This page contains proposed changes for a future release of ROCm. Read the latest Linux release of ROCm documentation for your production environments.

Logging and heuristics

Logging and heuristics#

This document contains information for debugging and improving the application performance when using hipBLASLt APIs.

Logging#

You can enable the hipBLASLt logging mechanism by setting the following environment variables before launching the target application:

HIPBLASLT_LOG_LEVEL=<level> - where the level can be:

“0” - Off - Logging is disabled (default)

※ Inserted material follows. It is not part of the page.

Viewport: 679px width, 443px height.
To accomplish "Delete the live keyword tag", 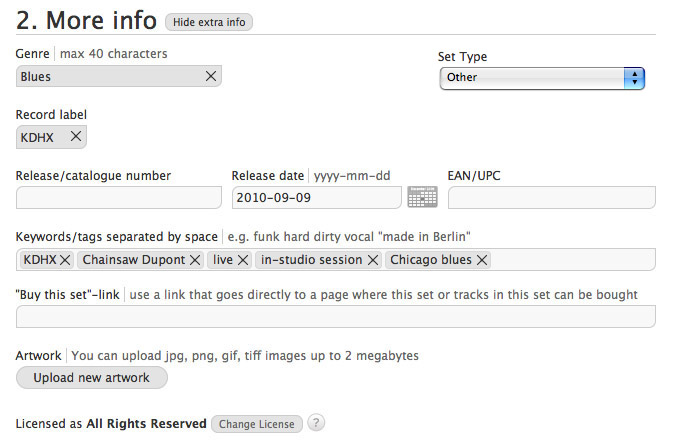I will click(x=243, y=260).
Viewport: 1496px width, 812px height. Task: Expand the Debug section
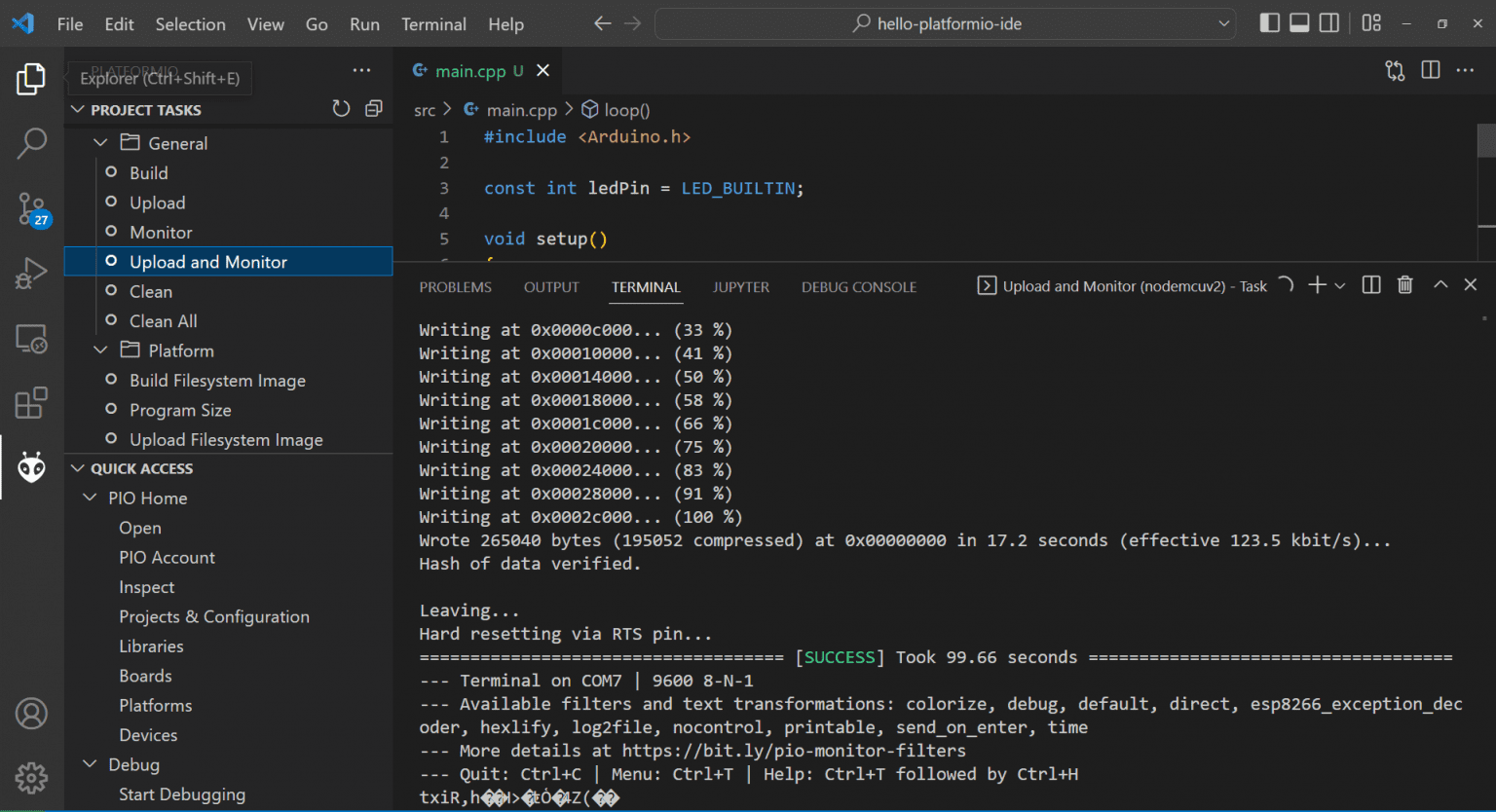[x=89, y=763]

“1” - Error - Only errors are logged

“2” - Trace - API calls that launch HIP kernels log their parameters and important information

“3” - Hints - Hints that can potentially improve the application’s performance

“4” - Info - Provides general information about the library execution, may contain details about heuristic status

“5” - API Trace - API calls log their parameters and important information

HIPBLASLT_LOG_MASK=<mask> - where mask is a combination of the following:

“0” - Off

“1” - Error

“2” - Trace

“4” - Hints

“8” - Info

“16” - API Trace

“32” - Bench

HIPBLASLT_LOG_FILE=<file_name> - where file_name is a path to a logging file. File name may contain %i, that is replaced with the process ID. For example, <file_name>_%i.log. If HIPBLASLT_LOG_FILE is not defined, the log messages are printed to stdout.

HIPBLASLT_ENABLE_MARKER=1

Setting HIPBLASLT_ENABLE_MARKER to 1 will enable marker trace for rocprof profiling.

Heuristics cache#

hipBLASLt uses heuristics to pick the most suitable matmul kernel for execution based on the problem sizes, GPU configuration, and other parameters. This requires performing some computations on the host CPU, which could take tens of microseconds. To overcome this overhead, it is recommended to query the heuristics once using hipblasLtMatmulAlgoGetHeuristic() and then reuse the result for subsequent computations using hipblasLtMatmul().